So when does it go down? When do Mike (Pence) and the Mechanics (cabinet) bring in a fake doctor to declare Trump mentally unfit for office and invoke the 25th?
Wouldn’t matter, I guess, as it still requires congressional approval and Putin’s got his right hand so far up the GOP’s ass he controls the movement of their lips.
I gotta admit, the evil angel on my one shoulder would love it if the idiot farmers and small shopkeepers in flyover country got fucked so badly by Trump’s trade war that it put them into bankruptcy.
And I suspect this is where many of the plutocratic Republicans (the ones not actually in Congress) may get off the Trump train. Maybe not all at once, but it may start happening. They’ve been holding their noses and smiling politely because he’s largely kept things in the economy stable and even passed a very nice tax break for them. But now his stink is starting to get on them in the form of unstable markets, and potential loss of revenue. He’s been the unsavory guest at the party who, heretofore, has merely been passing the occasional gas or telling an off-color story or twelve. But if he starts dropping deuces onto the dinner plates, it may be time to call security.
I hope you’re right, but I’m afraid the security company has assigned Godot to this detail. For over two years now, I’ve been fruitlessly hoping the Republicans in Congress would turn on Trump in sufficient quantity and with sufficient vigor to actually do something. Maybe Godot will show up this time, but if not today then surely he will tomorrow.
One of our Members sent an email to its customers that due to Loser Donnie’s tariffs, the price of their products will increase. They said that both the size and frequency of the price increases will likely accelerate.
I suspect that this is when Trump is going to discover who’s the muppet in this relationship and who’s the hand. The Republican majority in Congress have been happy to let Trump spout nonsense while they quietly enact their real agenda for their donors. But once Trump tries to do something that the Republican special interests don’t approve of, he’s going to find out how little power he has to act on his own. Trump needs Congress a lot more than Congress needs Trump.
My speculation is this tariff will go nowhere. Congress can revise the laws that allow a President to impose tariffs by claiming a national security issue. Trump will back down and pretend he never said anything.
This is the problem with getting into trade wars (well, one of many): they’re unpredictable. I’d rather have rising energy prices and similar cost-push inflation than a trade war. Free trade is a sign that companies are largely operating in a climate of trust, with agreed-upon rules that all sides generally respect and with procedures to resolve disputes. They’re how people buy and sell goods across borders during times of economic and political stability. They engender cooperation.

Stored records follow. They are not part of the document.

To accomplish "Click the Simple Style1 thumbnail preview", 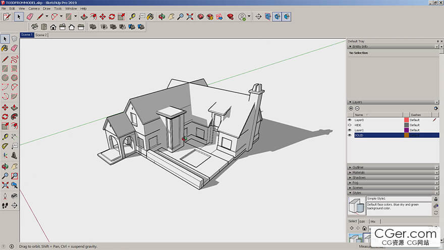I will 357,206.
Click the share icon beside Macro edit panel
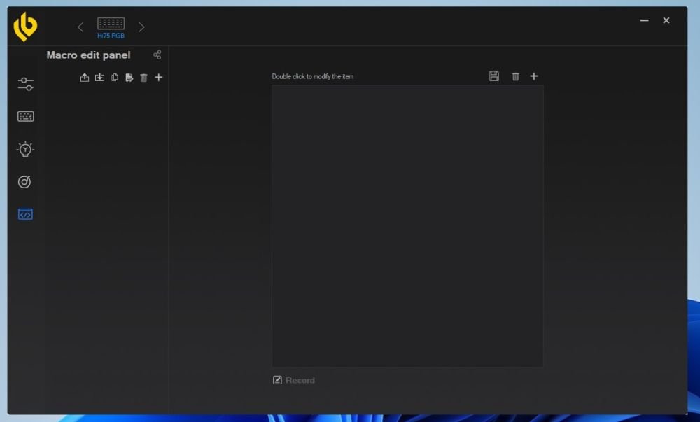The image size is (700, 422). click(x=157, y=55)
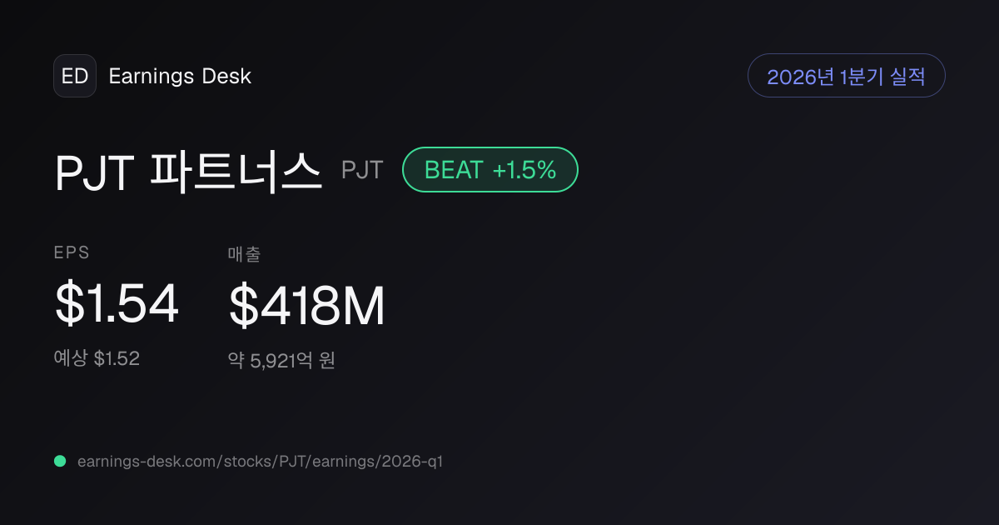The image size is (999, 525).
Task: Click the grey PJT ticker symbol
Action: coord(362,170)
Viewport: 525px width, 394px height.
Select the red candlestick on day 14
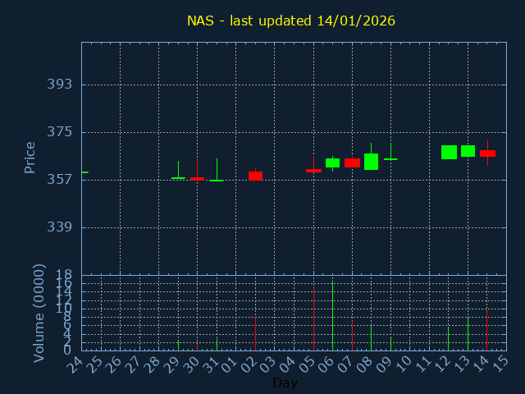coord(487,153)
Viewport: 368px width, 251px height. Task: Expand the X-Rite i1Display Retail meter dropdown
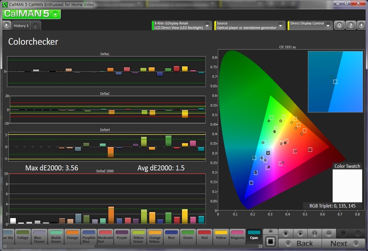[207, 25]
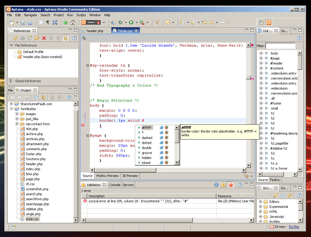Viewport: 311px width, 237px height.
Task: Switch to the Firefox Preview tab
Action: [107, 176]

Trade wars signal the opposite: a climate of discord and distrust. They’re what people do when there’s increased skepticism and they represent a political platform that advocates competition over cooperation. They can lead to bitter feelings that lead to more dramatic forms economic and political retaliation. This is not the first time we’ve had economic globalization. It existed in the late 1800 and early 1900s. It ended with Archduke Ferdinand’s assassination. And it ended for good when a young Austrian became Chancellor of Germany not 20 years later.